*Requirements*: Copy the listing below word for word, keeping every line but leaving out the pictures.

*Dataset*:
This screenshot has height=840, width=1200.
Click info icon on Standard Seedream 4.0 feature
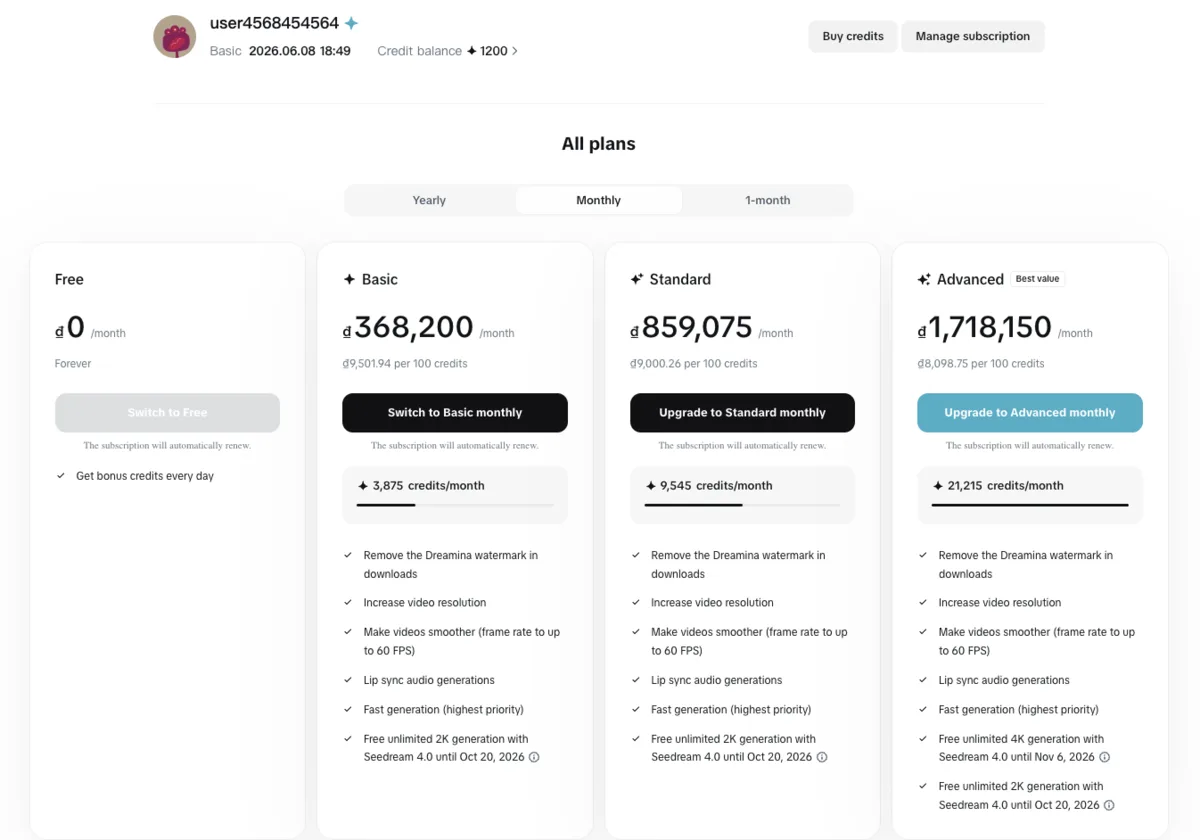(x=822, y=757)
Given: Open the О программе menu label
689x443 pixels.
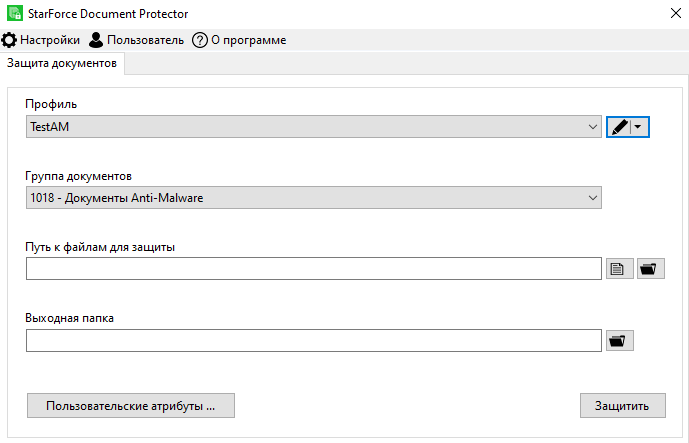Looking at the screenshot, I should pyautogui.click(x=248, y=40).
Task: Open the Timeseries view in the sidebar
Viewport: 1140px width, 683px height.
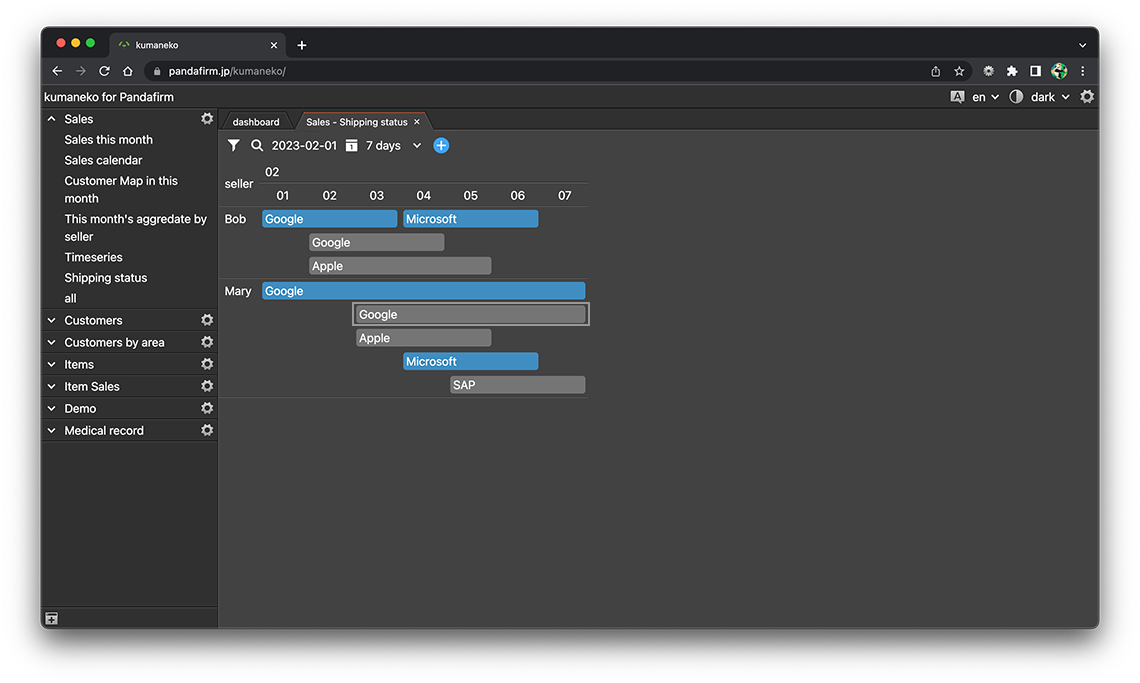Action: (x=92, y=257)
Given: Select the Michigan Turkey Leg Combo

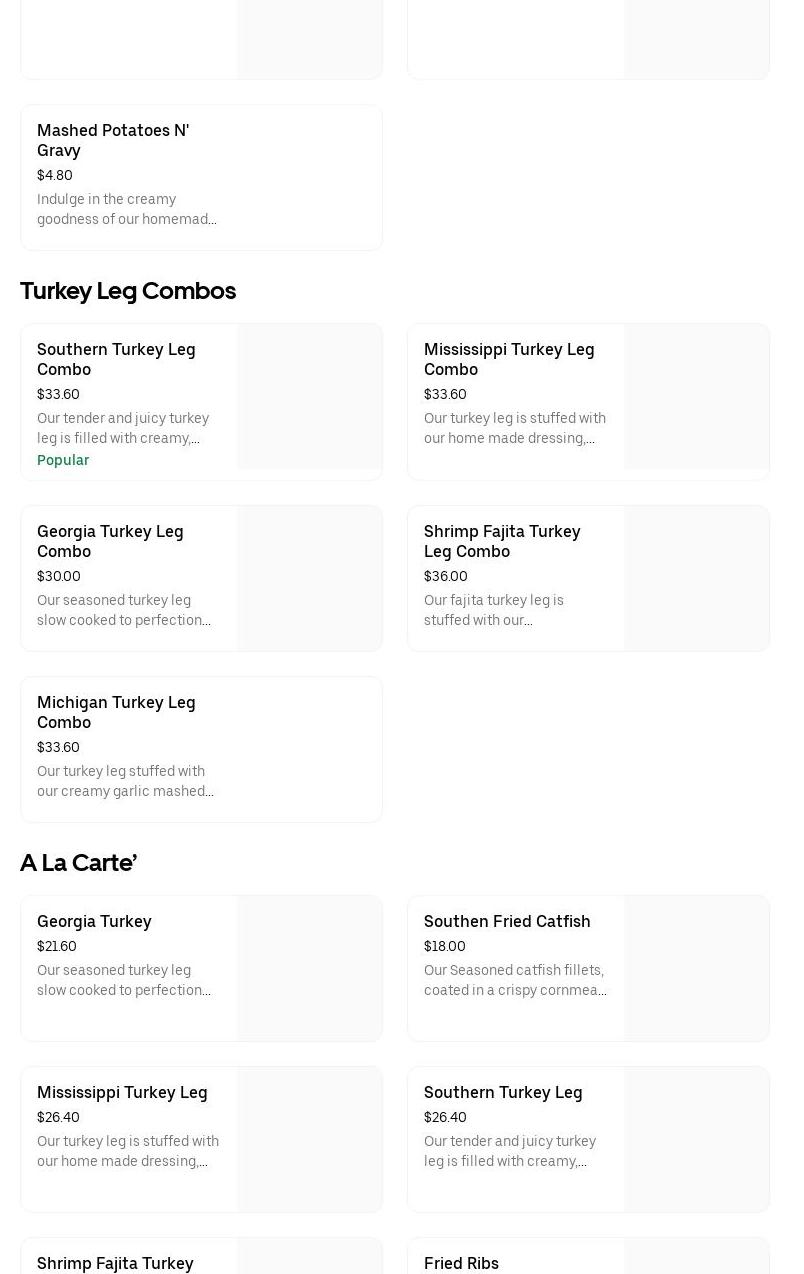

*Solved problem*:
This screenshot has height=840, width=1200.
Click info icon on Standard Seedream 4.0 feature
(x=822, y=757)
Given: Open the О программе menu label
689x443 pixels.
Looking at the screenshot, I should pyautogui.click(x=248, y=40).
Task: Open the Timeseries view in the sidebar
Viewport: 1140px width, 683px height.
Action: (x=92, y=257)
Given: Select the Michigan Turkey Leg Combo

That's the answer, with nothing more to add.